Dough: In a bowl, mix a few eggs and a bit of water. Add enough flour to form a stiff dough.

Filling: Peel and boil a few potatoes, drain off water, add salt and pepper, and mash.

Fill a large pot half full with water and put it on the stove to boil. Place a large frying pan on the stove, add a mixture of butter and oil, and diced onions, and sauté until onions are clear.

Roll out the dough on a flat surface sprinkled with flour. Using a knife or pizza/pastry cutter, cut it into 3—to 4-inch squares. Place a small spoonful of the filling in the center of each square. Fold over a corner of the dough to the opposite corner to form a triangle. Pinch the edges together.

Drop Pirohi into boiling water. Remove them when they float, place them in butter or oil and sauté lightly. Serve and enjoy.

These are very versatile.
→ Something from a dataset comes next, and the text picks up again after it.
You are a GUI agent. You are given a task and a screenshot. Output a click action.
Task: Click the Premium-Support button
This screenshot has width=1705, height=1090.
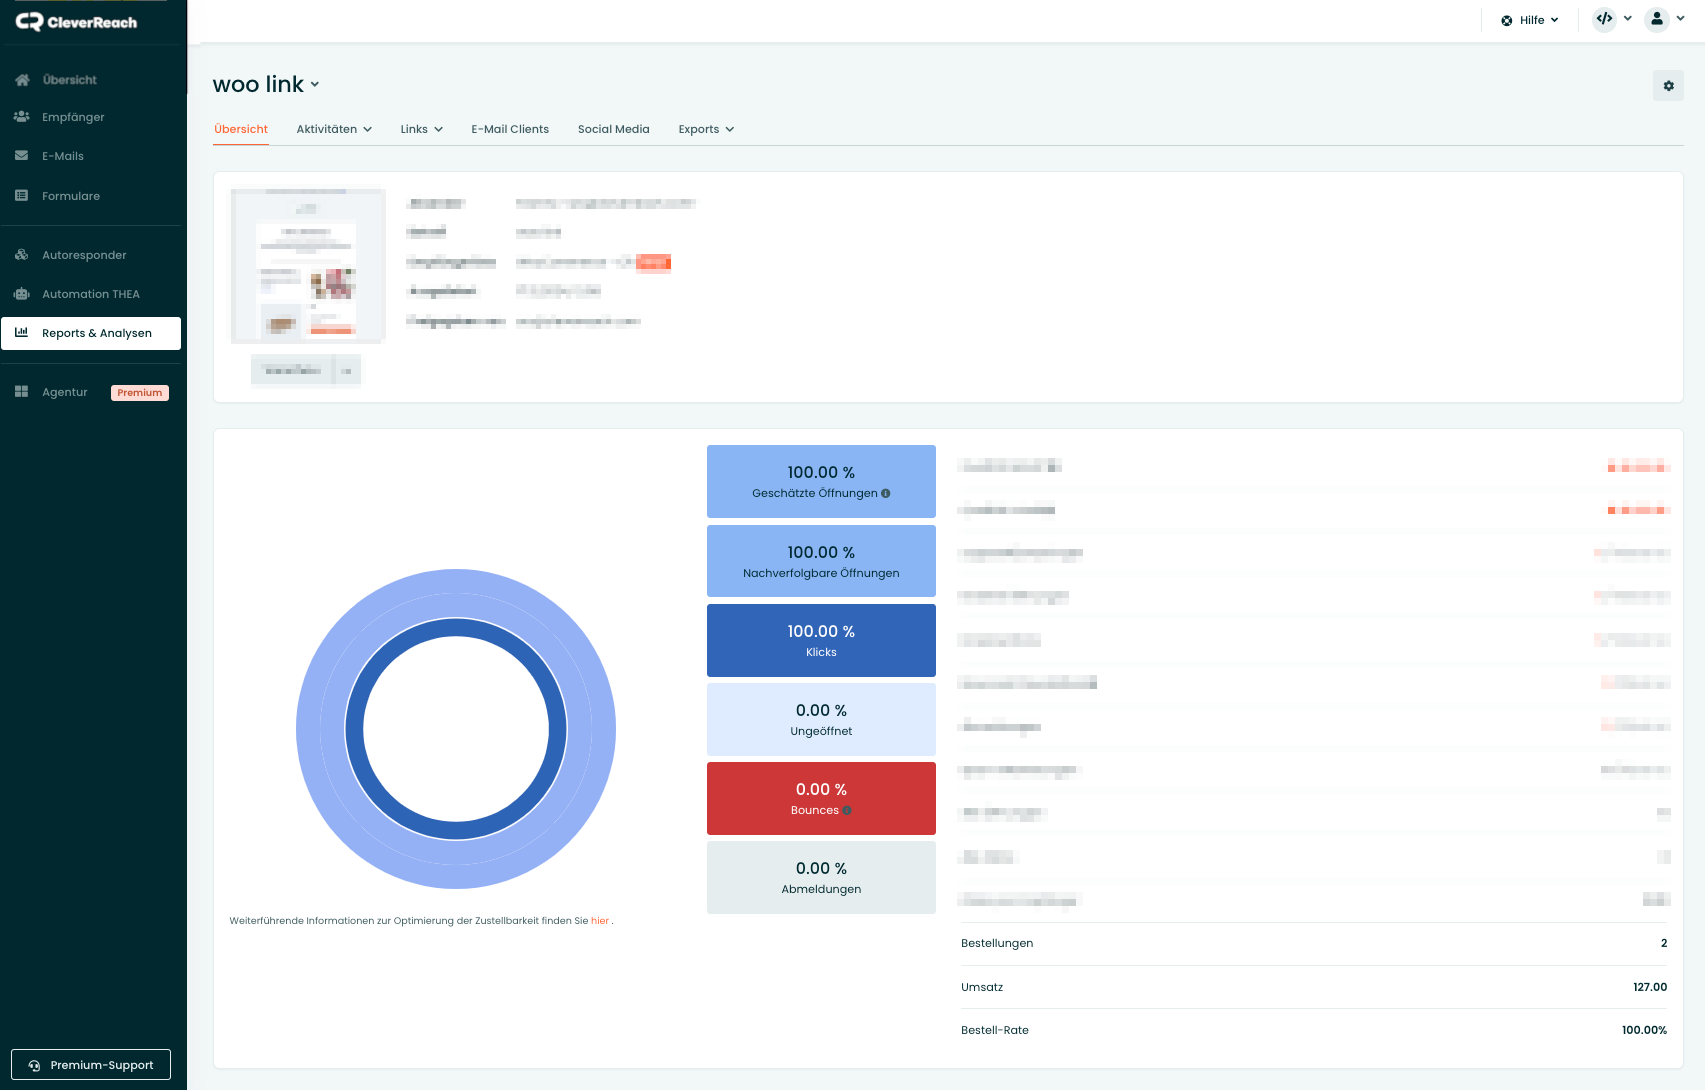tap(91, 1065)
They can also be filled with sauerkraut or browned ground beef. Or you can fill them with cheeses or sausage for homemade ravioli (just skip the sauté) and top with spaghetti sauce.

Meal #4: Dumplings (European) or Gnocchi (Italian)

Dough: In a bowl, mix a few eggs and a bit of water. Then, mix in a bit of mashed potatoes and add enough flour to form a stiff dough.

Fill a large pot half full with water and put onto the stove to boil.

On a flat surface sprinkled with flour, roll out the dough thick. (There are many methods used to form these.) Using a pizza/pastry cutter, cut into 1/2-inch strips and cut pieces off about 1 inch long from each strip and place into boiling water. Remove from water when they float to the surface.

Meals made with these:

  • Gnocci: Top with spaghetti sauce and serve.
  • Chicken and dumplings: Great for that one piece of leftover chicken. Shred chicken meat and place in a pot with water and chicken bouillon or broth. Bring to a boil. Season with salt and pepper. (You can add celery, carrots, onion, and peas to this. Just cook until vegetables are soft.) In a cup, mix a bit of water and flour together and add to the chicken mixture. Cook until it starts to thicken. (If it gets too thick, just add a bit more water). Add prepared dumplings and serve.
  • Sauerkraut and dumplings: In a pot, empty a can of sauerkraut, add pepper and dumplings, and serve.
  • Fried sauerkraut and dumplings: Open a can of sauerkraut and drain. Put a bit of oil or butter in a large frying pan and heat. Add sauerkraut and a bit of pepper. Sauté for a while and add prepared dumplings, and then cook a while longer. Serve.
  • Fried cabbage and dumplings or Halushki-Haluska (European): In a large frying pan, place a bit of oil/butter. Slice cabbage and add to the pan. Cook until the cabbage is soft. Add dumplings and cook a bit longer. Serve or wait a day. (It’s better the second day.)